When we hear “AI in drug discovery”, there is a high chance our imagination would draw a small molecule discovery in the first place. Indeed, as it was captured and analyzed in the report The Landscape of Artificial Intelligence (AI) In Pharmaceutical R&D roughly half of more than 300 analyzed AI-driven companies focus on small molecules as a therapeutic modality. This biggest category is then followed by smaller groups of biologics, biomarkers and therapies as an R&D focus. The success of small molecule discovery coupled with AI already demonstrates performance with some “AI-inspired” drug candidates entering the clinical trials, like Relay Therapeutics with their precision oncology small molecules in clinical trials for previously ‘undruggable’ targets, or Exscientia with their small molecule candidate to treat obsessive-compulsive disorder, which began human testing in a phase I trial in 2020 in collaboration with Sumitomo Dainippon Pharma.
At the same time, the number of companies using AI for biologics discovery is also continuously growing. In BiopharmaTrend report there are already 65 selected AI-driven companies focusing on biologics.

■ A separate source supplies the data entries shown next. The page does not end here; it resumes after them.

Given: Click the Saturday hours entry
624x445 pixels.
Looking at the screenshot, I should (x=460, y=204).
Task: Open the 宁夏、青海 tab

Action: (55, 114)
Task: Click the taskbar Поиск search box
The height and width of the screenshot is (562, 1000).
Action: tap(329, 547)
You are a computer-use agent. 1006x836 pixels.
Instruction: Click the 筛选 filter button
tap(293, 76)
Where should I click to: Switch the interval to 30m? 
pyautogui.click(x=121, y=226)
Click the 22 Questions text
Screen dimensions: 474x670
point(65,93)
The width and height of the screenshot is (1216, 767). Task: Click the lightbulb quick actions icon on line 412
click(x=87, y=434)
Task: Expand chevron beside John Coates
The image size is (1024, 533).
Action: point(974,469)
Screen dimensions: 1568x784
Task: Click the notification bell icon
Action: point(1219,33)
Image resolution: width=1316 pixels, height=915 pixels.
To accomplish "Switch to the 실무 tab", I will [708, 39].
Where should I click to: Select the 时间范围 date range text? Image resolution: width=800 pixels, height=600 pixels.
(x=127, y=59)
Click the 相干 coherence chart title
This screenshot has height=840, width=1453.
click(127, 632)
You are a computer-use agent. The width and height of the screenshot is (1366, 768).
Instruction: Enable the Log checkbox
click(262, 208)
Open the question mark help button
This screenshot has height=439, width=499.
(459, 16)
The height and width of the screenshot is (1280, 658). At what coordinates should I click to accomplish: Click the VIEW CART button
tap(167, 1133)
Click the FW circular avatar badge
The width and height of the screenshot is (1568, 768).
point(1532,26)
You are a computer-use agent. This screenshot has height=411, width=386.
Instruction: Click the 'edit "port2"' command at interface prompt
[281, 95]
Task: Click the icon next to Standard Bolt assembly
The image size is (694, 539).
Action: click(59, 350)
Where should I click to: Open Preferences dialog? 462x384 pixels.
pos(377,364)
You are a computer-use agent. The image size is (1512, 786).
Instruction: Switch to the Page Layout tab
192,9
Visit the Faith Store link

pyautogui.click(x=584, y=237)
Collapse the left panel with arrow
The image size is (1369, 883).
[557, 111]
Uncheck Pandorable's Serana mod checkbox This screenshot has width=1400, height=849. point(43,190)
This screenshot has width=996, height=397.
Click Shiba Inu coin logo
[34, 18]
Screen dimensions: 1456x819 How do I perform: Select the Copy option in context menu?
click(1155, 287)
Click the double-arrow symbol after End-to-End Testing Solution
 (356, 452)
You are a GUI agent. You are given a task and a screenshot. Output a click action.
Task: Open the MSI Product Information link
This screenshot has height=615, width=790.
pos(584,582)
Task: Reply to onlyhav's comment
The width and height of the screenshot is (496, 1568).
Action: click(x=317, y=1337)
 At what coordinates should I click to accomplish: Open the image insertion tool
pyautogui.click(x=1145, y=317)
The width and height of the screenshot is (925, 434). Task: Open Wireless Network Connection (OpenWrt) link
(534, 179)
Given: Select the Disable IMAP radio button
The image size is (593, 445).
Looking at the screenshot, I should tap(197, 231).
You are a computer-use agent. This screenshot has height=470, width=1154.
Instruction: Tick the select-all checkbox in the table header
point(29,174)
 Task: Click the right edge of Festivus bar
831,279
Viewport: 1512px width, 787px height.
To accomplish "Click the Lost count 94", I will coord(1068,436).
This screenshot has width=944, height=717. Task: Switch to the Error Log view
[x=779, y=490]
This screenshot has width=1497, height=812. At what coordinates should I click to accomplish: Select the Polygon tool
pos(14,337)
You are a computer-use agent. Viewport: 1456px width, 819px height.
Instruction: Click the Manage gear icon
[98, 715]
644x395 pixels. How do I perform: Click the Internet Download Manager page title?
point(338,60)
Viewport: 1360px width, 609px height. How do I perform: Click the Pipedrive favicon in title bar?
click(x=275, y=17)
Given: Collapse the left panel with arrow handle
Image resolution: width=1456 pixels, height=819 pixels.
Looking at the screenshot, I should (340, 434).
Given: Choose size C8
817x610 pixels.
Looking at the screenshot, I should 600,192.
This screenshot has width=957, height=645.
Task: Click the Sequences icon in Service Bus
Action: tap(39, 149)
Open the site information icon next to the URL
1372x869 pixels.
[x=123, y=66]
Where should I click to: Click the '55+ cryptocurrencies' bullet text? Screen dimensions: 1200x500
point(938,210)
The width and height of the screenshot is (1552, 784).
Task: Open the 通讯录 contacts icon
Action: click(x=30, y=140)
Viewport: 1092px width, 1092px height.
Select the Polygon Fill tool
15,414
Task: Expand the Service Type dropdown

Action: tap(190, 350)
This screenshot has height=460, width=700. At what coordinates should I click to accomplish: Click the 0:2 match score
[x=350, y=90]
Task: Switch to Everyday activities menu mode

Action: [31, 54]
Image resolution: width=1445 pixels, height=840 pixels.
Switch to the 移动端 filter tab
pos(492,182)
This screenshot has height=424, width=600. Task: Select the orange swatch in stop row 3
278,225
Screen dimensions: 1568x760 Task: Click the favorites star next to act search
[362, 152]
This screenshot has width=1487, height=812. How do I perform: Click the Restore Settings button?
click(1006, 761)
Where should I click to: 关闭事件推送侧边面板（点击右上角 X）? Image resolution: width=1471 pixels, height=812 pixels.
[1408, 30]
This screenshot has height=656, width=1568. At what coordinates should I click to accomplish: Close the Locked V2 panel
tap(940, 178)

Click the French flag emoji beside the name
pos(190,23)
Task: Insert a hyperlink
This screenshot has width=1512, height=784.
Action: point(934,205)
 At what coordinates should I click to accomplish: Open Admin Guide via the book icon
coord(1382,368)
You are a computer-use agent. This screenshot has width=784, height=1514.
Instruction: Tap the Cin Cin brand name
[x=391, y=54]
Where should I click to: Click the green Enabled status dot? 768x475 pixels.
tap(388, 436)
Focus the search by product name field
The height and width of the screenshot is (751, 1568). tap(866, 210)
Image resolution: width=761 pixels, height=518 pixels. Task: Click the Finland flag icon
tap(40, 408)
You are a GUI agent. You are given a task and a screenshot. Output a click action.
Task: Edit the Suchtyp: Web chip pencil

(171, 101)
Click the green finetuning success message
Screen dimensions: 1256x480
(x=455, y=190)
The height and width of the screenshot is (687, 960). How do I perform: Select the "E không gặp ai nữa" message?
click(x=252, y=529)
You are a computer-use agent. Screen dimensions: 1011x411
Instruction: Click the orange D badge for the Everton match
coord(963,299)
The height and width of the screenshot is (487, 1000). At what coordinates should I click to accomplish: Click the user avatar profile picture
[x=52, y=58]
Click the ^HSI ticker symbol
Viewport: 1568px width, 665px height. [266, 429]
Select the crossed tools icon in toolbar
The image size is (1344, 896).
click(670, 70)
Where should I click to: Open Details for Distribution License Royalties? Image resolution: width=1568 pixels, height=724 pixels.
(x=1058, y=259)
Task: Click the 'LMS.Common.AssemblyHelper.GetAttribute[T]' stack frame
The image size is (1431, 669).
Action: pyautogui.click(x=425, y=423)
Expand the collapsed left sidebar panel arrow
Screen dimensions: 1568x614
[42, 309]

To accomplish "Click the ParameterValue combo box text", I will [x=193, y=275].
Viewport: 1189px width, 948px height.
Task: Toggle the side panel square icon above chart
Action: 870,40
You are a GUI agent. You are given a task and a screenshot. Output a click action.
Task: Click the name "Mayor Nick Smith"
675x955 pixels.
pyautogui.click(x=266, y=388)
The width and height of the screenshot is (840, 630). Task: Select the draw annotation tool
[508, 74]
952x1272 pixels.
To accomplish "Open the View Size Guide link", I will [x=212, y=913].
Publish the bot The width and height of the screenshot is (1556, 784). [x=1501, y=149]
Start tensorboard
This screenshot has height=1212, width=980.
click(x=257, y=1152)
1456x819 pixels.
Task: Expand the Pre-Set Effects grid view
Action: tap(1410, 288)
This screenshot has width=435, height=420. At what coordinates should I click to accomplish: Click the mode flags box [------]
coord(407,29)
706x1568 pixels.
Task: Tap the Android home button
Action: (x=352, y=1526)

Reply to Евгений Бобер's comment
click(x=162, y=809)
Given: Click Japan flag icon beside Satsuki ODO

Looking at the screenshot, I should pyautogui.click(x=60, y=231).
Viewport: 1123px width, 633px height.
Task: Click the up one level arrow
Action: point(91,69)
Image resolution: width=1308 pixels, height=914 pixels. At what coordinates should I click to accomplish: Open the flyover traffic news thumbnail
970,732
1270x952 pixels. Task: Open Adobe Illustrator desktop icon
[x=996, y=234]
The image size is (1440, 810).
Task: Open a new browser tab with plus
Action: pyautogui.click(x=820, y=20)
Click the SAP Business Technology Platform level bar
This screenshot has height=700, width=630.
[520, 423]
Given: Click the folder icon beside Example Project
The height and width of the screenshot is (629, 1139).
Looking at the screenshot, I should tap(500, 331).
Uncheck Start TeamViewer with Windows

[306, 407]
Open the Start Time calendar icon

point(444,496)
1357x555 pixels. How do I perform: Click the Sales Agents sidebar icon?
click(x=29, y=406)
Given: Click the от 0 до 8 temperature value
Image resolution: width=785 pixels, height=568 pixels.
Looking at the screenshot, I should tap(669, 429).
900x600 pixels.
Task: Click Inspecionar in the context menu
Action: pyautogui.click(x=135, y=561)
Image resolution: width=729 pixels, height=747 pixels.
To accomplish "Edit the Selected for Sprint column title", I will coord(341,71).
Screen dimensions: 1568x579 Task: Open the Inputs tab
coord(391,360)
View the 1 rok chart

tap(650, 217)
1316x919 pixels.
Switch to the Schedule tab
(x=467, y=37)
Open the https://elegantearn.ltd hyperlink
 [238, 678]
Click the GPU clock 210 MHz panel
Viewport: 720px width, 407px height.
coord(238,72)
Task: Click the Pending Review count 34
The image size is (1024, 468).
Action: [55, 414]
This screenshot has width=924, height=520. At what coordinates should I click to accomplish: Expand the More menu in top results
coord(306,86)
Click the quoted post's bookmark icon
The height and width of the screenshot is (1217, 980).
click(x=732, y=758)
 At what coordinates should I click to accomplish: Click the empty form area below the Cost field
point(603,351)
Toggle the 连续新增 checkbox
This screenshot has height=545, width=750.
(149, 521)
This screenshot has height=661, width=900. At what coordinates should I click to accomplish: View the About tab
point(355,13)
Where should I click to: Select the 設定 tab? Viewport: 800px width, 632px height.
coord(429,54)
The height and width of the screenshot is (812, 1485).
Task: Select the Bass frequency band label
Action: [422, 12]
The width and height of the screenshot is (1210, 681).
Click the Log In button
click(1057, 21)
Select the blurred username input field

According to the definition by FDA, biological drugs include vaccines, blood and its components, somatic cells, gene therapy, recombinant therapeutic proteins and even tissues. Some narrower examples include therapeutic antibodies for cancer treatment or even COVID-19 vaccines, but all biologics share the same composition “requirement” (sugars, proteins, nucleic acids, their combinations or living entities) and the isolation origin (humans, animals, plants, microorganisms).
Below we review ten notable companies applying AI for designing biologics drugs in more detail.
Canadian company AbCellera, a biotech company that develops antibody therapeutics, was founded in 2012 and closed the IPO round in the end of 2020 with $555.5M gross proceeds.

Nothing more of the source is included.